**TEXT SEGMENT:**
═══
July 10, 2009 - Lifeguards Come To Worker's Aid

By JEFF REINITZ, jeff.reinitz@wcfcourier.com
WATERLOO --- Lifeguards at Lost Island AdventurePark got a chance to put their skills to work last week.

A construction worker who was putting the finishing touches on a new deck collapsed after walking up stairs.

Sean Newlin and Sam Eischen, both 21, sprang into action, administering CPR until paramedics with Waterloo Fire Rescue arrived and used an automated external defibrillator to shock his heart back into action.

"This is the first time we've had a real-life scenario," said Eric Bertch, general manager of Lost Island, who assisted the lifeguards. "They did an excellent job."

Both Eischen and Newlin are University
of Northern Iowa students and are in their first year as lifeguards at the water park.

Eischen, of Humboldt, is a sales major
and is on the UNI football team.

Newlin, of Naperville, Ill., is on the UNI track team and is majoring in air quality.

Eischen said he was working the bottom
of the orange-and-green slide when
Bertch called him about the emergency.
He yelled for staff at the top of the slide
to stop sending people down and then rushed to the patio.

"He was passed out and didn't have a
pulse or anything, so we started CPR
on him," Eischen said.



Pictured Left: Sean Newlin, Eric Bertch, center, and Sam Eischen

He and Bertch worked a breathing bag while Newlin handled the chest compressions.

"We did a full cycle of that, and then we reassessed. Nothing had really changed, so we did it again and about half way through the ambulance came," he said.

After the lifeguards completed the second cycle, the paramedics took over. They shocked him with the AED and rushed him to the hospital.

Bertch said the waterpark also has an AED, and the park's device was brought to the scene just as the ambulance arrived.

The construction worker, whose name wasn't available, was hospitalized and had an angioplasty operation, Bertch said he was told. He said there were further complications.

"He's not out of the woods yet, but he's still alive," Bertch said.

Bertch said his staff continually trains for such incidents but in the past they have dealt with only minor medical problems.

"We have the lifeguards training three times a week, so it's pretty much ingrained," he said.
═══
[Collected data entries]
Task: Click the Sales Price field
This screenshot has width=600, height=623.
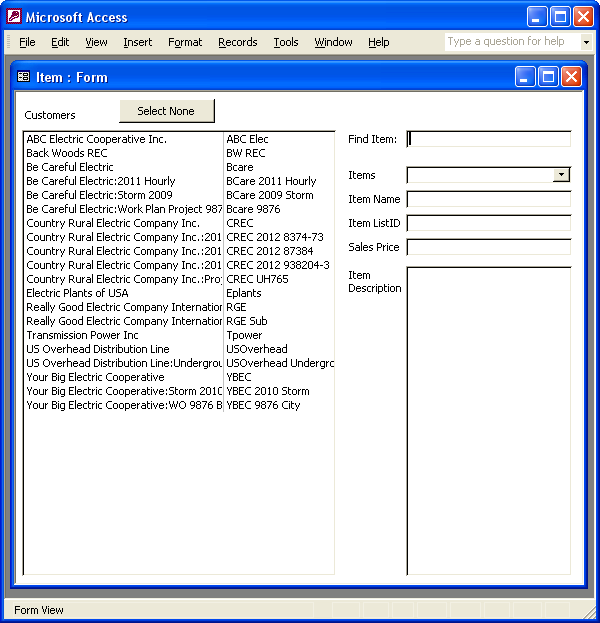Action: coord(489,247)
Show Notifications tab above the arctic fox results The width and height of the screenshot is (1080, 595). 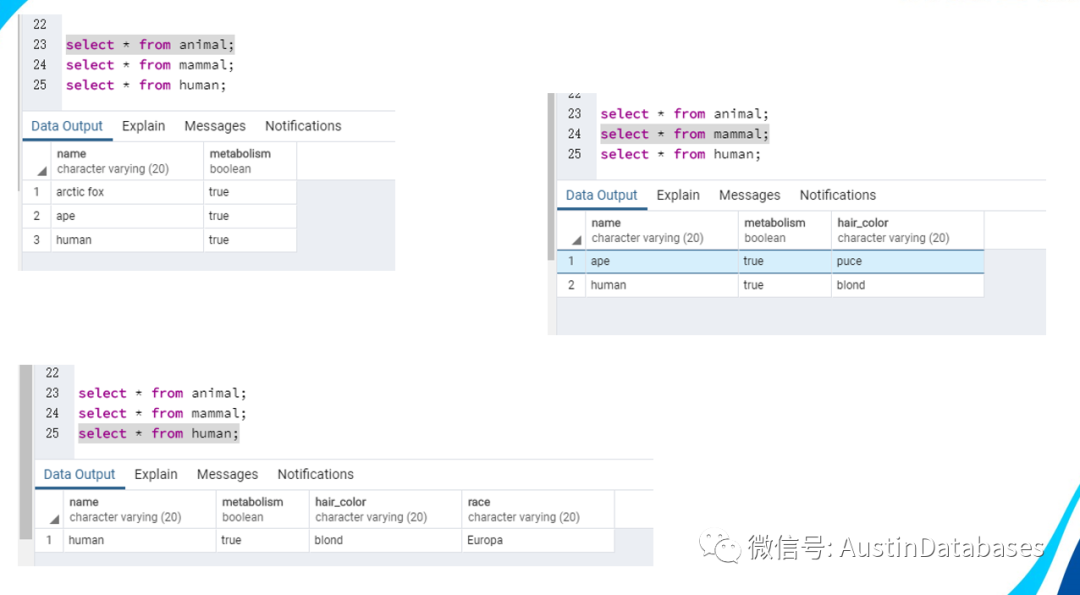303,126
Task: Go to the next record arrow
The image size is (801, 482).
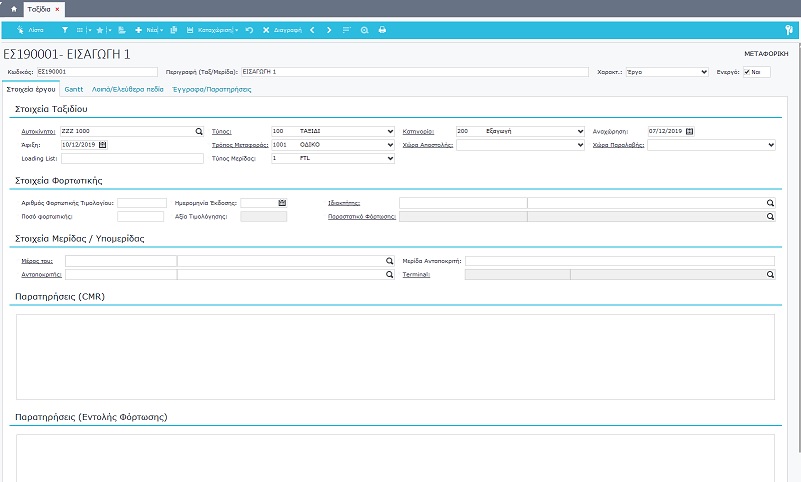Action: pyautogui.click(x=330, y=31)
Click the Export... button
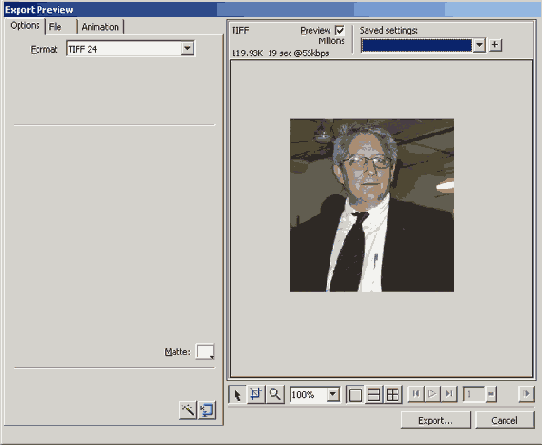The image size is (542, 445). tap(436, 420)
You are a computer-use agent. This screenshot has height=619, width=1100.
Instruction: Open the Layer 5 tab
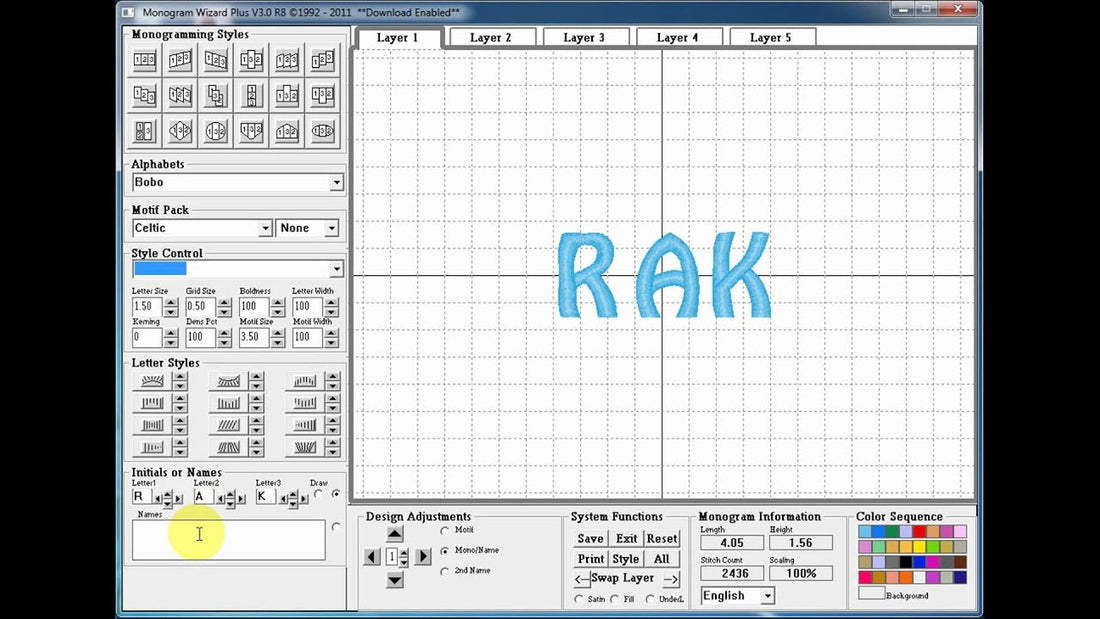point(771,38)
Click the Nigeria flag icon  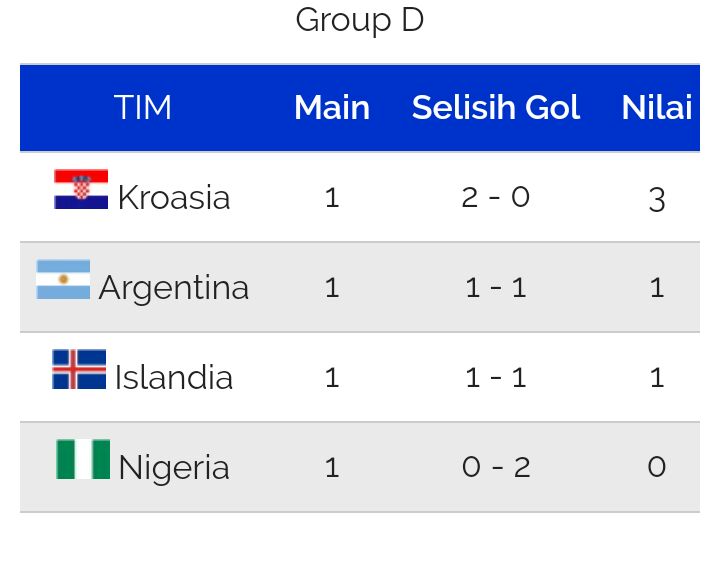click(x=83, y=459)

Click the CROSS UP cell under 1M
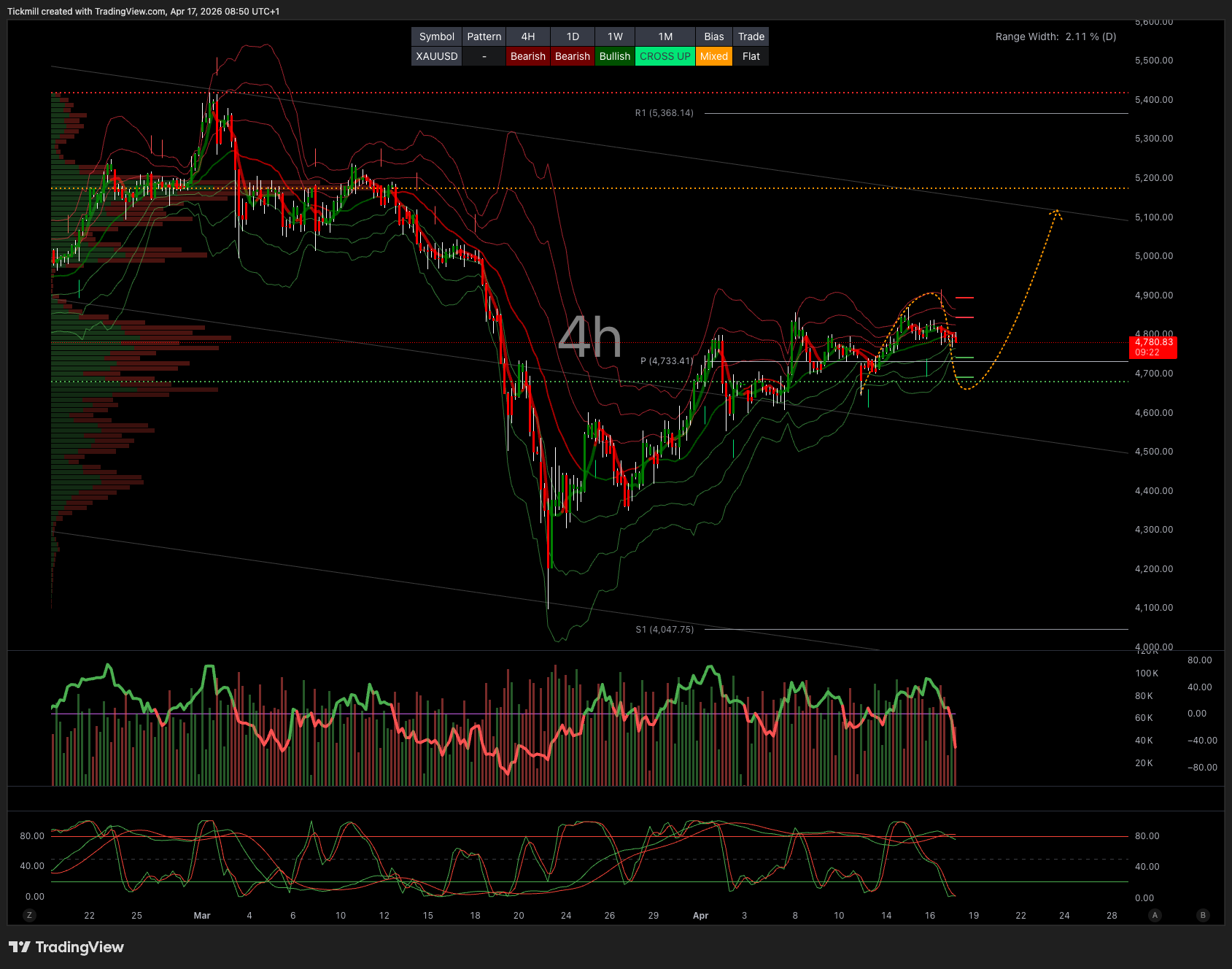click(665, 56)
═══
**TASK BRIEF:**
Answer these questions about the lifeguard article:
1. Which slide was Eischen working at the bottom of when Bertch called him?
2. Who handled the chest compressions?
3. How often do the lifeguards train?

**ANSWER BOX:**
1. The orange-and-green slide
2. Sean Newlin
3. Three times a week